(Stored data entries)
┏━━

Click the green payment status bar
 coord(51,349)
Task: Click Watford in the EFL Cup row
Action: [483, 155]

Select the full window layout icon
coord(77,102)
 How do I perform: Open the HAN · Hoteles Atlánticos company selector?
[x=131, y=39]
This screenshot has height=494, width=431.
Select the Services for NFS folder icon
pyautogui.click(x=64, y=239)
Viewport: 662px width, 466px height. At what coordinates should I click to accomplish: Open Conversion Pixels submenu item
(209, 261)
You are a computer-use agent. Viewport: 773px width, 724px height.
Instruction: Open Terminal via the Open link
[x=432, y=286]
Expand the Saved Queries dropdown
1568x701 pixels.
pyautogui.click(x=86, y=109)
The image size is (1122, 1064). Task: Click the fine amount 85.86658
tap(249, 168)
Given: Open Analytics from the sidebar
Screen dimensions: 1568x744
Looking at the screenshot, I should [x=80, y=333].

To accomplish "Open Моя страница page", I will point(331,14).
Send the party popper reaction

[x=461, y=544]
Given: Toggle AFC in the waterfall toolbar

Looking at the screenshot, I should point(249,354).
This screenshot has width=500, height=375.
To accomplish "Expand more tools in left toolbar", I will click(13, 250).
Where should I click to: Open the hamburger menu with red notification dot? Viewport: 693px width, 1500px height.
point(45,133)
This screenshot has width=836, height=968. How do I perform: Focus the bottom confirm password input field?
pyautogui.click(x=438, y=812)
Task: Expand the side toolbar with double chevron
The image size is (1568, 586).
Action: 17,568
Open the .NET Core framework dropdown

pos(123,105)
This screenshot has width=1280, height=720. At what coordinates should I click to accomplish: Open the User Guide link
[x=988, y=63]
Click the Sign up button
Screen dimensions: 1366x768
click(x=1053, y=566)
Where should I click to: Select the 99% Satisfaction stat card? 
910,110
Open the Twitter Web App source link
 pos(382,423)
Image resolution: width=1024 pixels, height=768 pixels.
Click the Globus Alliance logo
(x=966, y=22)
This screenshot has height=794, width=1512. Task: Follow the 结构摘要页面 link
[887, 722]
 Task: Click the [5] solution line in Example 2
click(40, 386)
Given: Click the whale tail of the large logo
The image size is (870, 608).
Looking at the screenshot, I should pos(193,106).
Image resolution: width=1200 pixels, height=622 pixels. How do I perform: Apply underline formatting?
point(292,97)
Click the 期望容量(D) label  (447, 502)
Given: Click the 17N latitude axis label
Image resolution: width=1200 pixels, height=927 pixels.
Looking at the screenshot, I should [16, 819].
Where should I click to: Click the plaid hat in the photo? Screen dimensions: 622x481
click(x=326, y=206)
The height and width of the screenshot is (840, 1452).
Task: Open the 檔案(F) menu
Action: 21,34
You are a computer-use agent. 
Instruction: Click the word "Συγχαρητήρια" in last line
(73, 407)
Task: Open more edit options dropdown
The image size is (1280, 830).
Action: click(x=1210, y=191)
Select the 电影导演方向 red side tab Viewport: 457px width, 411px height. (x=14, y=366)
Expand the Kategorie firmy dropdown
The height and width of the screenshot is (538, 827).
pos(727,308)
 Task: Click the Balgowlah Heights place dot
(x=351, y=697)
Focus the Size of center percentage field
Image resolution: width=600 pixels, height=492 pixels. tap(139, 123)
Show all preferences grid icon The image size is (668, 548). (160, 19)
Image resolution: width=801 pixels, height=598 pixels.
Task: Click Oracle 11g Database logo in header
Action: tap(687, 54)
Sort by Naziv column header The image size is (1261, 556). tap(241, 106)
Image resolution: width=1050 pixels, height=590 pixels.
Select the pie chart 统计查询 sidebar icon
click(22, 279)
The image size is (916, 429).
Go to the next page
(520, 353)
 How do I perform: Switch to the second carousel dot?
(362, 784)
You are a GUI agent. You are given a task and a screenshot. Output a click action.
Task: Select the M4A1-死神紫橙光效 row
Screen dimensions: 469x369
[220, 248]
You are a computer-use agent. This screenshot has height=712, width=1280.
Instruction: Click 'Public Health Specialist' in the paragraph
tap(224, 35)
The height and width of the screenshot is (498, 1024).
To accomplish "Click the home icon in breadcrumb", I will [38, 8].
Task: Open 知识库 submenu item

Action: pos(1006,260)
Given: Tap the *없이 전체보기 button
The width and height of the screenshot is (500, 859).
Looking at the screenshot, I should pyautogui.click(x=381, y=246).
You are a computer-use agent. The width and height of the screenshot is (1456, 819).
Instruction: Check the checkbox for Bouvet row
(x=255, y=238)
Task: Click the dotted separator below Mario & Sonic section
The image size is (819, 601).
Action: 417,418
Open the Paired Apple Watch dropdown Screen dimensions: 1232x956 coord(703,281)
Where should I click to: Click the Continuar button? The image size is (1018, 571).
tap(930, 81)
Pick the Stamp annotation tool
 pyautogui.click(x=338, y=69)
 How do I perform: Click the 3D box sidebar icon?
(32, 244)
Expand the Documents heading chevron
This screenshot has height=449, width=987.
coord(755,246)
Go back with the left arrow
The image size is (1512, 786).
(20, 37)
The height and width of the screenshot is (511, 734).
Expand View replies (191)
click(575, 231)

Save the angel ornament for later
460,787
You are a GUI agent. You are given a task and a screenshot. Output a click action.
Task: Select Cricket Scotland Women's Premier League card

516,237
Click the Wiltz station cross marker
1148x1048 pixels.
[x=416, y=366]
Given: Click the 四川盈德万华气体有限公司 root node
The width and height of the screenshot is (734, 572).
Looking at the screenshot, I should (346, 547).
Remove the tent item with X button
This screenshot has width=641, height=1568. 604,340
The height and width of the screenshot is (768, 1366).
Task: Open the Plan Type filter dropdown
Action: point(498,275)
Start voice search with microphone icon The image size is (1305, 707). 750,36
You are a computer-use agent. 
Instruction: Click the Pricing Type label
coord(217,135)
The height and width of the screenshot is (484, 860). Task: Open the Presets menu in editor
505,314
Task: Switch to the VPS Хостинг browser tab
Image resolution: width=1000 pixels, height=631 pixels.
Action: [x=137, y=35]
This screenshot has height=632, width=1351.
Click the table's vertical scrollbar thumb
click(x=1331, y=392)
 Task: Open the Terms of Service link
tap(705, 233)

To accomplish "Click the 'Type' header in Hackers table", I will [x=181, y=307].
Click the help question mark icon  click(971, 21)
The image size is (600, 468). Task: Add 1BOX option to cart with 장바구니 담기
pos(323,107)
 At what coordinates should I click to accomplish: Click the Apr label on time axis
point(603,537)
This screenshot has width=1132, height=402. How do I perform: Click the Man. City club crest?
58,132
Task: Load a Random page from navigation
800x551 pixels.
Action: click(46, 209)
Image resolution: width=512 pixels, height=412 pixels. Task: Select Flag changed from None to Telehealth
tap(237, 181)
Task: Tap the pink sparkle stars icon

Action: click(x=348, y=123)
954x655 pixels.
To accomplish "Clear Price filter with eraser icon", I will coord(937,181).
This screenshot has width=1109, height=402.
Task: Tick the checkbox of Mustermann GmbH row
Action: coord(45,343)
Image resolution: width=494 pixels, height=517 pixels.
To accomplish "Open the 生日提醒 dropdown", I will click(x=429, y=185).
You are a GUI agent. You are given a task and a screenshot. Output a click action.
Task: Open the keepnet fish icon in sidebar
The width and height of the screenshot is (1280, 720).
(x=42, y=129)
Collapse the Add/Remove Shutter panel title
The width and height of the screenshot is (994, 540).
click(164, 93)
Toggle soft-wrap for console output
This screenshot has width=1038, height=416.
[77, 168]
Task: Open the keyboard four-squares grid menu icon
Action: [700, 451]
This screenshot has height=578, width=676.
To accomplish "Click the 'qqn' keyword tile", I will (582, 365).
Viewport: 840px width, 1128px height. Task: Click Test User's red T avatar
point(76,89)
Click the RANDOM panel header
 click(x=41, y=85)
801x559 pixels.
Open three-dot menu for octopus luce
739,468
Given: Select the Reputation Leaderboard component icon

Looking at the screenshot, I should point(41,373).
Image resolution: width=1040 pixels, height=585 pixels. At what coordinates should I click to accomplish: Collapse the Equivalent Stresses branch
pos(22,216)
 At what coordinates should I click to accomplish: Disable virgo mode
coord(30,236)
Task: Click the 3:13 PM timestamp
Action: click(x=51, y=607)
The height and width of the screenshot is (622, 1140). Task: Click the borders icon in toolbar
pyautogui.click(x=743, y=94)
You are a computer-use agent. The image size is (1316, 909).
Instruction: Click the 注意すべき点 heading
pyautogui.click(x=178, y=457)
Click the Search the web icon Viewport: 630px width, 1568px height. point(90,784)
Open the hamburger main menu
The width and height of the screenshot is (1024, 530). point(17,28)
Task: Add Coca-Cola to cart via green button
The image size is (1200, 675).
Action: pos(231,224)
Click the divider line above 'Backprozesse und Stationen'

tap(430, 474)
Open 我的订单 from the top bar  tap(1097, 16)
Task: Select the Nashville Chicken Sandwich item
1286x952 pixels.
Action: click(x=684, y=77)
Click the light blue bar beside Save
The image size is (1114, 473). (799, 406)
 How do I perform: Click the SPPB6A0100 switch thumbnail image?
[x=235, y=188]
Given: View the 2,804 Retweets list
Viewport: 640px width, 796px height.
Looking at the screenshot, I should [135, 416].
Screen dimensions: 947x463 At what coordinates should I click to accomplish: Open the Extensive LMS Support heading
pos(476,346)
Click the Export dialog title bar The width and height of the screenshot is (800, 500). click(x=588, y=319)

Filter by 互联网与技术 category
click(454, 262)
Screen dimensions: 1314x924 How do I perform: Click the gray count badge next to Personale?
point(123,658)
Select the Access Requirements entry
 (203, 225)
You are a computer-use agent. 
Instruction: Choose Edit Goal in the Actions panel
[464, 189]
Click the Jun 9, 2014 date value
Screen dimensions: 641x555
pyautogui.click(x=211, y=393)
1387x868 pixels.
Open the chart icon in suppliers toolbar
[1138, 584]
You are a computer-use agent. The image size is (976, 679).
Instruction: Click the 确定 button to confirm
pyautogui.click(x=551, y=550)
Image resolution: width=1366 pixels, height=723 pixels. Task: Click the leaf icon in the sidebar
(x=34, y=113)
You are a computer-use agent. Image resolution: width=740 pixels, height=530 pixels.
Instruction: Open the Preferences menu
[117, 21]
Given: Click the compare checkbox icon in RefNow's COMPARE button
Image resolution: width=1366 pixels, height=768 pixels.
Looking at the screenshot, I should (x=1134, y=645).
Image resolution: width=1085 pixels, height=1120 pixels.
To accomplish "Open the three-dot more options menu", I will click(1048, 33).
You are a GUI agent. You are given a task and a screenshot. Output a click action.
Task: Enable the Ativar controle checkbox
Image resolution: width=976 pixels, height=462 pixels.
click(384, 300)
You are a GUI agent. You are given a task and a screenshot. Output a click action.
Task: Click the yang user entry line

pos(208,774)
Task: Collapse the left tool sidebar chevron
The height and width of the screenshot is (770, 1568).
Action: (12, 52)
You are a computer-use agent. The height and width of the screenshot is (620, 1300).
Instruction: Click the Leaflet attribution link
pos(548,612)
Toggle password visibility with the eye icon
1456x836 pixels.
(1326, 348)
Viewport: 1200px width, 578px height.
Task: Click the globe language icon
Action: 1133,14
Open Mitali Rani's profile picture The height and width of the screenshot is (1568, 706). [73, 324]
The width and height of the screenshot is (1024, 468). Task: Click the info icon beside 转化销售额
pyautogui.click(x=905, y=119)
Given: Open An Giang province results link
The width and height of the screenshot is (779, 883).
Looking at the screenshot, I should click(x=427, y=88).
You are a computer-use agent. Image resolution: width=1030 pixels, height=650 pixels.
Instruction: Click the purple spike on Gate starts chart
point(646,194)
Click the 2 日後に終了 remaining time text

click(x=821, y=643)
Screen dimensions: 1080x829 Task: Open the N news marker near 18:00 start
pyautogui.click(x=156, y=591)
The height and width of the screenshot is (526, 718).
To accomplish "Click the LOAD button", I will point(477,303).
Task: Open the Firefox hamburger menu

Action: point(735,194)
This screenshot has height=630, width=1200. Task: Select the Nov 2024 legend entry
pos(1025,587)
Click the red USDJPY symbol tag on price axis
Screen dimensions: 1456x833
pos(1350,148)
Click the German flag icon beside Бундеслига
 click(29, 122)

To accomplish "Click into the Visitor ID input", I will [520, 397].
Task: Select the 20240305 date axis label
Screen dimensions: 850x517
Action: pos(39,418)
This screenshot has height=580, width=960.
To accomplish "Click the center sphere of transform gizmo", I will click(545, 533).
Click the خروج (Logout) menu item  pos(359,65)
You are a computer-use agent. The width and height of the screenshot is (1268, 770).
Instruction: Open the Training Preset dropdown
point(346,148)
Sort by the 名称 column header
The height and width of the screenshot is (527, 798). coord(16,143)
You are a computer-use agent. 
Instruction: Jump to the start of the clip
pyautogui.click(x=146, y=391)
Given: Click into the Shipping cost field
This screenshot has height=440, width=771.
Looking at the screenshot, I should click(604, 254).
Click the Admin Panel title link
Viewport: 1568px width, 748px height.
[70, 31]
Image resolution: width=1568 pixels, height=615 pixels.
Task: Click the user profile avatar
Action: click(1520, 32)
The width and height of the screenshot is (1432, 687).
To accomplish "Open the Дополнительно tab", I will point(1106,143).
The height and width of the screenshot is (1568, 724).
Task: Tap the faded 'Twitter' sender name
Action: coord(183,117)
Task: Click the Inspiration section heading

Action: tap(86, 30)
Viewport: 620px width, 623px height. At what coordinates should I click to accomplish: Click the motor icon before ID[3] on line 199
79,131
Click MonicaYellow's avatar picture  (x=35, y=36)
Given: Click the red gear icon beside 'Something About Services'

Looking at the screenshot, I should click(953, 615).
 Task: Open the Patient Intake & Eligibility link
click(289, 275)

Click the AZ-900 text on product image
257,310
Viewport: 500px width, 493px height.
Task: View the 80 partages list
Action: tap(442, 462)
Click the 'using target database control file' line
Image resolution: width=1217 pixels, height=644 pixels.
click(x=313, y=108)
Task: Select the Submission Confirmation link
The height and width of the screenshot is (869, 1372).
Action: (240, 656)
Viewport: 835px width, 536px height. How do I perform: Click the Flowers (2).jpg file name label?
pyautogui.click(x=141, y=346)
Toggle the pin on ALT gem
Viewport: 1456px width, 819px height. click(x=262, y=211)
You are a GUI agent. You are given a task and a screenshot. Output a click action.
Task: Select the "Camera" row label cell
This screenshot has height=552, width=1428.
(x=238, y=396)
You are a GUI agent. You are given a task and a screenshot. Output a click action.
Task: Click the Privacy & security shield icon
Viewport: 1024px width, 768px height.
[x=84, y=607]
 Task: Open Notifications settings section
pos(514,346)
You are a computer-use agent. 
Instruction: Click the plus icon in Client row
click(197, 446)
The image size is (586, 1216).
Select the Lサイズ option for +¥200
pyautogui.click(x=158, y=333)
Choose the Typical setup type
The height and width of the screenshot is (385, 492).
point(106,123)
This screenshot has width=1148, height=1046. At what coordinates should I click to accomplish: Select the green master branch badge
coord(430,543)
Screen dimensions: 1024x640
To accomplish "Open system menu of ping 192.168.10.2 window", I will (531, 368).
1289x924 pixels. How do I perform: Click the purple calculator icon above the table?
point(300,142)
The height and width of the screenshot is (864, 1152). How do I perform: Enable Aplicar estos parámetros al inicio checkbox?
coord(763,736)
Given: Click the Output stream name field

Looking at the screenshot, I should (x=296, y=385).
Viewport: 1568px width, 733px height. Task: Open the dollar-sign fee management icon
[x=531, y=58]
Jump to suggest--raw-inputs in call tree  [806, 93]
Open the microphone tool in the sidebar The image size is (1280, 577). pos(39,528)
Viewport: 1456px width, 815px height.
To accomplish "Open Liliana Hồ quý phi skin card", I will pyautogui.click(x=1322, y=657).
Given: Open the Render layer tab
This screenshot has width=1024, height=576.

┗━━

● INSTRUCTIONS TO FOLLOW
Please, from the entries above, set down exactly the lines from the one containing "The height and width of the screenshot is (526, 718)." through the one containing "Click the خروج", and only those.

● RESPONSE BOX
The height and width of the screenshot is (526, 718).
To accomplish "Click the LOAD button", I will point(477,303).
Task: Open the Firefox hamburger menu

Action: point(735,194)
This screenshot has height=630, width=1200. Task: Select the Nov 2024 legend entry
pos(1025,587)
Click the red USDJPY symbol tag on price axis
Screen dimensions: 1456x833
pos(1350,148)
Click the German flag icon beside Бундеслига
 click(29, 122)

To accomplish "Click into the Visitor ID input", I will [520, 397].
Task: Select the 20240305 date axis label
Screen dimensions: 850x517
Action: pos(39,418)
This screenshot has height=580, width=960.
To accomplish "Click the center sphere of transform gizmo", I will click(545, 533).
Click the خروج (Logout) menu item  pos(359,65)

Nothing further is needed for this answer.